> _EXCERPTED TEXT_

......

Return-to-work: The Finnish RCT found that PTSL improved work participation compared to FTSL at the end of the one-year follow-up period. All of the nine RBs that measured work participation, except one Norwegian RB, showed favorable associations in employees on PTSL compared to FTSL.
Unemployment: Three RBs – from Norway, Germany and Finland – reported favorable effects of PTSL compared to FTSL on employees’ unemployment.
Degree of disability and rehabilitation benefits:
Recurrence of sick leave for any cause: The Finnish RCT found no significant differences between PTSL and FTSL in the recurrence of sick leave for any cause.
Disability: No differences between PTSL and FTSL were reported by the Finnish RCT at one-year follow-up and in one Norwegian RB, whereas two other RBs (from Norway and Finland) found that PTSL was associated with improvements on employees’ disability.
Productivity loss: Only the Finnish RCT reported on productivity loss. Data from this RCT showed there was no significant difference on productivity loss between PTSL and FTSL up to one-year follow-up.

......

> _DATASET EXCERPTS_
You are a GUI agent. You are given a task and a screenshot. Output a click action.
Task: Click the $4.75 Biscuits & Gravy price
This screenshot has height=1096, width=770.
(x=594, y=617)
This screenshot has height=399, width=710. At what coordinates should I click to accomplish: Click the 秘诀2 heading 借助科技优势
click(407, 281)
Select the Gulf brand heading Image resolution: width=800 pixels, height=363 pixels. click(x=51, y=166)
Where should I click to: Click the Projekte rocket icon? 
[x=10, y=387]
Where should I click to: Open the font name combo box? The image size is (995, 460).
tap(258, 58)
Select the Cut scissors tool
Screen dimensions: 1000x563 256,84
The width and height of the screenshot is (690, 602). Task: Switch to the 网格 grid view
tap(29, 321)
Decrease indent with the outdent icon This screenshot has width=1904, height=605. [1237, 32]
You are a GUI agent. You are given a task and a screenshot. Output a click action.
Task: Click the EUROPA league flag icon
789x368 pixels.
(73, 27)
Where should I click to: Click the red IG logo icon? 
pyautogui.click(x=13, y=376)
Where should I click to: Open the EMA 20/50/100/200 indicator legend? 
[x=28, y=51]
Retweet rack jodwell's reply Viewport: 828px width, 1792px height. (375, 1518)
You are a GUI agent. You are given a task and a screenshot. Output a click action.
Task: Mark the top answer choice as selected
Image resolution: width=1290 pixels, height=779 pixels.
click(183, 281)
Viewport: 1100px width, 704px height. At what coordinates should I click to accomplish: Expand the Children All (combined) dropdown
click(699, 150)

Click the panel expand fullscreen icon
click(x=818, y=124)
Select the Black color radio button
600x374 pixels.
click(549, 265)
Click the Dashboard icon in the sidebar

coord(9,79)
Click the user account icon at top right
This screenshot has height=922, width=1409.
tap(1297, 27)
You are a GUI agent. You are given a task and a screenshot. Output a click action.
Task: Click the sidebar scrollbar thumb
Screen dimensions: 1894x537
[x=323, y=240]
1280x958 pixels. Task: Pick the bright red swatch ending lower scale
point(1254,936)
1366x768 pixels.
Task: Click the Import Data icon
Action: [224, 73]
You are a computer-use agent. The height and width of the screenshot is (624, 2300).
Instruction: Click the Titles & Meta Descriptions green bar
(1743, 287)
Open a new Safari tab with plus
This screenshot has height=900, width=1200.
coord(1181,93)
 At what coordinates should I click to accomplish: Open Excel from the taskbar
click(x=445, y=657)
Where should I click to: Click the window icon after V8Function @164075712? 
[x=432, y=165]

......

> _REQUIRED TASKS_
a) How would you sum up the excerpt on part-time versus full-time sick leave in two sentences, with every clause based on a sentence from it?
b) How would you render this sentence from the excerpt on part-time versus full-time sick leave in Spanish: "Data from this RCT showed there was no significant difference on productivity loss between PTSL and FTSL up to one-year follow-up."
c) What comes next in the excerpt on part-time versus full-time sick leave? Write a continuation that begins after its final sentence.

> _ANSWERS TO THE TASKS_
a) The Finnish RCT found that PTSL improved work participation compared to FTSL at the end of one year, and all but one of the nine RBs measuring work participation showed favorable associations for PTSL, while three RBs reported favorable effects on unemployment. The RCT found no significant differences between PTSL and FTSL in recurrence of sick leave for any cause, disability, or productivity loss, though two RBs associated PTSL with improvements in disability.

b) Los datos de este ECA mostraron que no hubo diferencias significativas en la pérdida de productividad entre PTSL y FTSL hasta el seguimiento de un año.

c)
Disability pension: One Norwegian RB reported that PTSL was associated with a higher rate of receiving disability pension compared to FTSL, whereas the two German RBs reported a decreased risk of receiving disability pension in employees on PTSL. A Finnish RB found that PTSL was associated with a lower risk of full disability pension compared to FTSL, whereas the opposite association was found for the risk of partial disability pension.
Allowance of social welfare benefits: Four RBs observed that PTSL was associated with a lower allowance of social welfare benefits compared to FTSL.
Only two of the included studies reported on health-related outcomes. The
Finnish RCT found no differences between PTSL and FTSL on pain intensity, but showed positive results for PTSL on both self-rated general health and health-related quality of life. A German RB showed that PTSL was associated with better physical and emotional functioning in sick-listed employees. The Finnish RCT found no difference between PTSL and FTSL on sick-listed employees’ depressive symptoms, while the German RB showed that PTSL was associated with improvements on both depression and anxiety symptoms, and working ability, when compared to FTSL.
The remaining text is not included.